Kostis had been with CBS since 1992, working as an on-course reporter. He is most known for his breakdowns of player swings in slow-motion sequences. McCord, a former PGA Tour player, joined CBS in 1986. He rose to prominence thanks to a colorful personality, one that occasionally got him into trouble, most notably earning a ban from broadcasting at the Masters for saying "There are some body bags down there if that keeps going," when a ball was rolling toward a water hazard, and joking that "bikini wax" was used on Augusta National's greens.
CBS Sports' next broadcast is the 2020 Farmers Insurance Open at Torrey Pines in late January. The network's contract with the PGA Tour ends in 2021, although CBS is one of multiple entities currently bidding for future media rights.
Surprise winner in Euro Tour finale
Steven Brown was using the Portugal Masters to prepare for an upcoming trip to the European Tour's Qualifying tournament. His itinerary post-Portugal has dramatically changed.
Entering the week 150th in the Race to Dubai standings, Brown played bogey-free over his last 36 holes—including a five-under final round at Dom Pedro Victoria Golf Course—to win the Euro Tour regular-season finale by one over Branden Stone and Justin Walters.
The victory means instead of fighting for his tour card in Q-school for the seventh time in eight years, Brown has earned an invite to the postseason, beginning in two weeks at the Turkish Airlines Open.
"You just never know with this game," Brown said. "It's crazy to think how well I've played the last month to how bad it was the first two-thirds of the year. I never thought this was going to happen … Even today, I liked the fact that I had to go for it and I wasn't just trying to have a good result. That's probably the difference."
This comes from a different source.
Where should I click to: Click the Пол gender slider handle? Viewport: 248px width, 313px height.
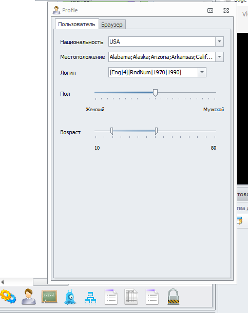coord(155,93)
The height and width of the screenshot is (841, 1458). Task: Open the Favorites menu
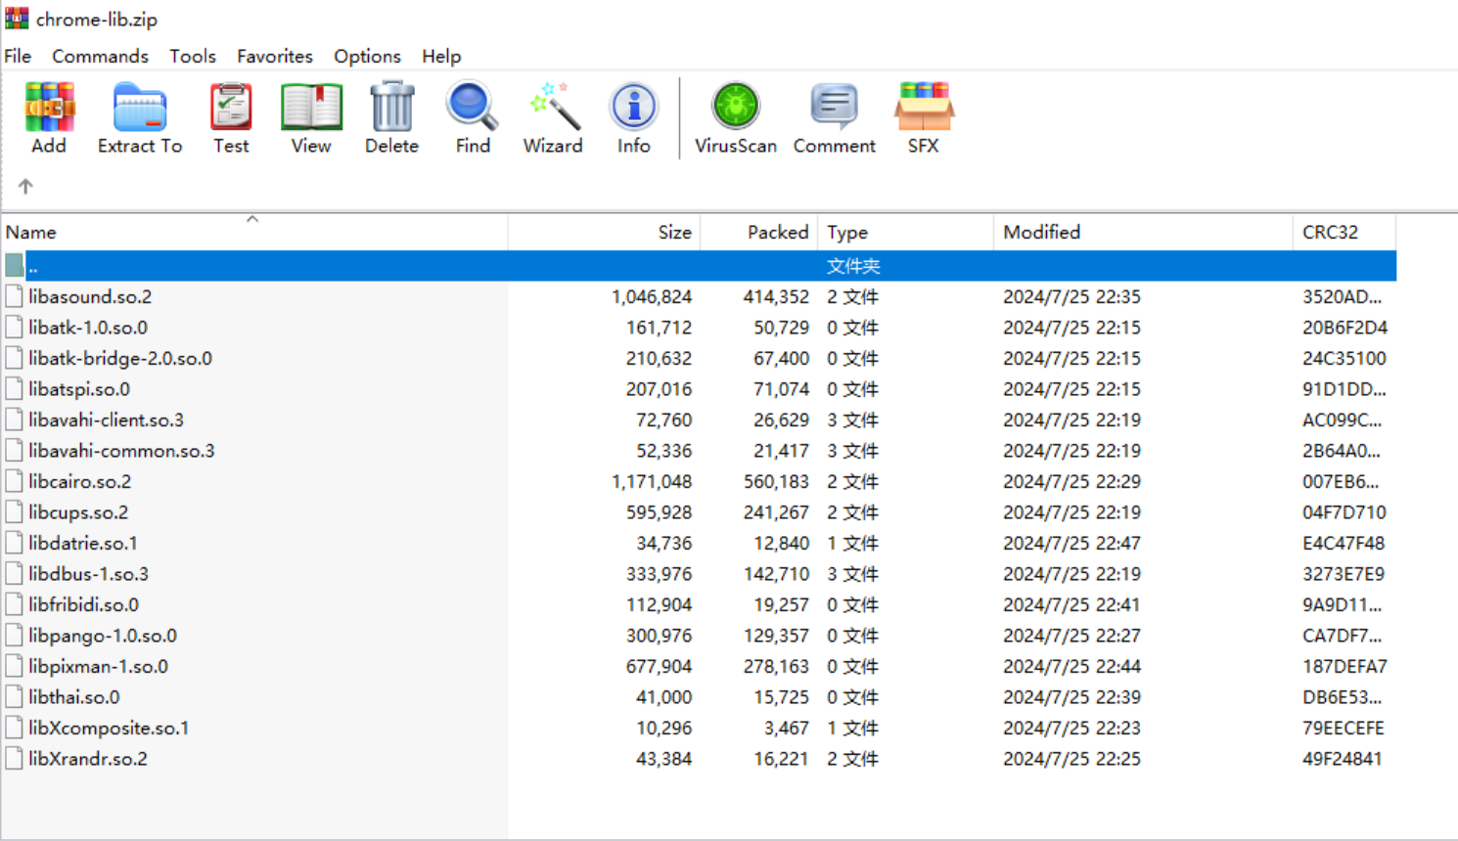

Also gaining entry into the playoffs (the top 115 in the Race to Dubai rankings advance) was Walters, who began the week at No. 124. Some of the bubble boys who didn't fare so well were Paul Dunne, former Ryder Cup player Jamie Donaldson and Lee Slattery. Slattery’s ousting was particularly brutal, as he missed the cut by a shot seven times in 2019.
Koepka (knee) to miss more time
The world’s best will be at the first WGC of the 2019-'20 PGA Tour season this week. But the World No. 1 will not.
Brooks Koepka was not among the field commitments to the HSBC Champions on Friday. Koepka aggravated his left knee after slipping on wet concrete during the CJ Cup two weeks ago in South Korea, withdrawing from the event and returning to the United States for further testing. He dropped out of the Zozo Championship in the process yet left open the possibility of playing in the WGC-HSBC.
That Koepka is staying on the sidelines is not a surprise. Following the Tour Championship, Koepka underwent stem-cell treatment to repair a partially torn patella tendon in that same knee, a procedure he referred to as “extremely painful.” He missed the cut in his first tournament back at the Shriners Hospital for Children Open, and indicated in South Korea another stem-cell treatment is on the table.
Koepka is likely out for the remainder of the PGA Tour’s fall slate, and his involvement for December’s Presidents Cup is in question. Tiger Woods, who will captain the United States team, said earlier last week he’s been in talks with Brooks about the matter.
“We’re just waiting to see what the surgeons say and see what his protocols will be going forward. That’s something he’ll keep me abreast of going forward,” Woods said. “He’s getting other opinions about where his knee is and what his options are. I went through the same thing with my knee and my back. You want as many opinions as you can before you decide which road you want to go down.”